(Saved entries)
________________

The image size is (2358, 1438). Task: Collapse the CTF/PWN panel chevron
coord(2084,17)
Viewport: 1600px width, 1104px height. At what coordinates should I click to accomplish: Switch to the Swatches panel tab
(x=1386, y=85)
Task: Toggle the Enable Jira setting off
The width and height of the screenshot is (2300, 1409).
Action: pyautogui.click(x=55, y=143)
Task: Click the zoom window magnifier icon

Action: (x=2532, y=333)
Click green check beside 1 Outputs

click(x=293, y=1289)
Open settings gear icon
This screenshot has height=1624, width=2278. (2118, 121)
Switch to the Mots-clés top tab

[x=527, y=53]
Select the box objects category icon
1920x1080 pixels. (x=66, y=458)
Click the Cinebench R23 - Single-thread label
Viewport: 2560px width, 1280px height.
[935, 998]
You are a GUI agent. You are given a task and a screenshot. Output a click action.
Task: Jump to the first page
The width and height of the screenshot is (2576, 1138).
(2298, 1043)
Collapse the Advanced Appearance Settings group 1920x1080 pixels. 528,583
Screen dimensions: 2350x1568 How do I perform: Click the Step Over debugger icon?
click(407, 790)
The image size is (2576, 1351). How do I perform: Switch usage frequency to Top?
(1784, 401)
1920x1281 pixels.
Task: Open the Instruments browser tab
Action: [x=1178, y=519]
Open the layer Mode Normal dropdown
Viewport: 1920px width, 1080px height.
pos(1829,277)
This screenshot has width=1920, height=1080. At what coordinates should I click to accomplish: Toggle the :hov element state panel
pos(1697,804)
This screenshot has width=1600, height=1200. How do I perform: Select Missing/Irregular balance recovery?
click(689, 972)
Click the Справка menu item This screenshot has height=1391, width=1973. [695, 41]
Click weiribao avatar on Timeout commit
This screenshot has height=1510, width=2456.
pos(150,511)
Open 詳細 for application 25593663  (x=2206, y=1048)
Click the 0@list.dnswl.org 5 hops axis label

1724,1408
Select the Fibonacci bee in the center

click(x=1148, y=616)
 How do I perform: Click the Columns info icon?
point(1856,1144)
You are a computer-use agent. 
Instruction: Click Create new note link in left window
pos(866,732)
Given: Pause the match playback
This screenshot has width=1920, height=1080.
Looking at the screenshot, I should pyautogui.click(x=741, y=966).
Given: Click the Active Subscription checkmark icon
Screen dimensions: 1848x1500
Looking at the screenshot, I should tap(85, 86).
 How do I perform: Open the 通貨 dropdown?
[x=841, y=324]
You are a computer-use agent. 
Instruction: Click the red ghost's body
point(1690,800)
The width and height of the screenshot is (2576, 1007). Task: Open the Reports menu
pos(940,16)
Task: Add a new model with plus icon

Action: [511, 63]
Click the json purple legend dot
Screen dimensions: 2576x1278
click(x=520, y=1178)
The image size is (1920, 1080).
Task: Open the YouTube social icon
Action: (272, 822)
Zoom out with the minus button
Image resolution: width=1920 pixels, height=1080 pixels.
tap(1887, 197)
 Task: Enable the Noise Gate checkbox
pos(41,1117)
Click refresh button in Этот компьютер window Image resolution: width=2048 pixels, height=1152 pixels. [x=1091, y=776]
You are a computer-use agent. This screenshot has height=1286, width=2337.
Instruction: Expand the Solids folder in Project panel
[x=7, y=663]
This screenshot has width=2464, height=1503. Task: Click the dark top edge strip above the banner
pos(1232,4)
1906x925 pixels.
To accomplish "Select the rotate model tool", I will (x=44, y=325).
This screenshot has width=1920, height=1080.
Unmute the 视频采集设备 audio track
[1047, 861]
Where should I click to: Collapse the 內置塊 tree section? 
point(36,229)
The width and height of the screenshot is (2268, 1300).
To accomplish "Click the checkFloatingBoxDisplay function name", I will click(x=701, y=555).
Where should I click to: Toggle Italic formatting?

________________

HOW TO COMPLETE THIS TASK >>
What is needed is every line from the data above that includes the string "will", copied out.

SOLUTION >>
To accomplish "Select the rotate model tool", I will (x=44, y=325).
To accomplish "Click the checkFloatingBoxDisplay function name", I will click(x=701, y=555).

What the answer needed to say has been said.